DISC 2 [DVD] Audio Commentary: Commentary with Guy Hamilton, Simon Callow and Angela Allen. Special Feature: The Third Man: A Filmmaker’s Influence. Special Feature: Restoring The Third Man. Special Feature: Interview and Zither Performance by Cornelia Mayer. Special Feature: Guardian National Film Theatre Interview with Joseph Cotton [Audio only]. Special Feature: Guardian National Film Theatre Interview with Graham Greene [Audio only]. Special Feature: Joseph Cotton’s Alternative Opening Voiceover Narration.
DISC 3 [DVD] Special Feature: Shadowing The Third Man. Special Feature: Dangerous Edge: Graham Greene Documentary. Special Feature: The Third Man on the Radio. Theatrical Trailer.
DISC 4 The Third Man Soundtrack [Compact Disc] Music Composed by Anton Karas.

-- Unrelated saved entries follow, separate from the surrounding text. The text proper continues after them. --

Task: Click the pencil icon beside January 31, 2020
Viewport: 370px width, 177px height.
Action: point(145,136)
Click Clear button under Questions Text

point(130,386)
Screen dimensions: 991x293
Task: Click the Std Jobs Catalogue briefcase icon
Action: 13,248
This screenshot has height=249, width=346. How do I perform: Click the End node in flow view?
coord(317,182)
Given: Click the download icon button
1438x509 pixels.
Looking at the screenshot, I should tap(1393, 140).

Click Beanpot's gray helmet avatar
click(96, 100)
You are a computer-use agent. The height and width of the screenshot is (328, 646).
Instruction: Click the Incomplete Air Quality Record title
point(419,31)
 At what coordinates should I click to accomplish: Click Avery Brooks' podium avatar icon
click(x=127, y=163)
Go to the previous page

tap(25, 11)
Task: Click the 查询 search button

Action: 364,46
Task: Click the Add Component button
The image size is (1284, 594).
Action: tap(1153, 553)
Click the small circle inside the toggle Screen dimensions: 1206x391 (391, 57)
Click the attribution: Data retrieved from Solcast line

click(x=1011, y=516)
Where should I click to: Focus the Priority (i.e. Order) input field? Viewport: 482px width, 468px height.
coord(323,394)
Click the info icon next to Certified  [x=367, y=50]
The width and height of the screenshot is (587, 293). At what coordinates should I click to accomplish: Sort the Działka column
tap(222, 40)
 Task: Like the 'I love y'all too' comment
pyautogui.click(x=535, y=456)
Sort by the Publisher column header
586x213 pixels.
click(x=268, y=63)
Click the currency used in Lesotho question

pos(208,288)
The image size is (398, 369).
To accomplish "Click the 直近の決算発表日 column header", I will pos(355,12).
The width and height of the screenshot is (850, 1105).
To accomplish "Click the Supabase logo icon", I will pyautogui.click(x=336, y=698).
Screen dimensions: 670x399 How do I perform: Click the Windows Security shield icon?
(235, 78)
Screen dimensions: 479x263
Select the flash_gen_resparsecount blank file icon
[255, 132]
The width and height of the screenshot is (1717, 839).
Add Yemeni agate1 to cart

Music performed by Gertrud Huber [Zither] except tracks 19 and 20, which are performed by The City of Prague Philharmonic Orchestra.
BONUS: A beautiful designed 20 page booklet entitled “THE THIRD MAN – Mixing Fact With Fiction” that has an in-depth look at the famous 1949 film. You also get fantastic rare Black-and-White and Colour images relating to the film. You also have 4 rare Black-and-White Art Cards. Plus, a fantastic designed ‘THE THIRD MAN’ film poster.
Finally, the special StudioCanal 2015 Limited Collector's Edition release of 'THE THIRD MAN' is definitely unique and has an awesome amount of brilliant extras and this Blu-ray disc release is far superior to anything that The Criterion Collection Blu-ray has brought out and to show you why I feel this Blu-ray disc release is out of this world and the best released Blu-ray disc Collection ever. This StudioCanal's brand new 4K restoration of Carol Reed's classic film ‘THE THIRD MAN’ is totally fantastic. Very Highly Recommended!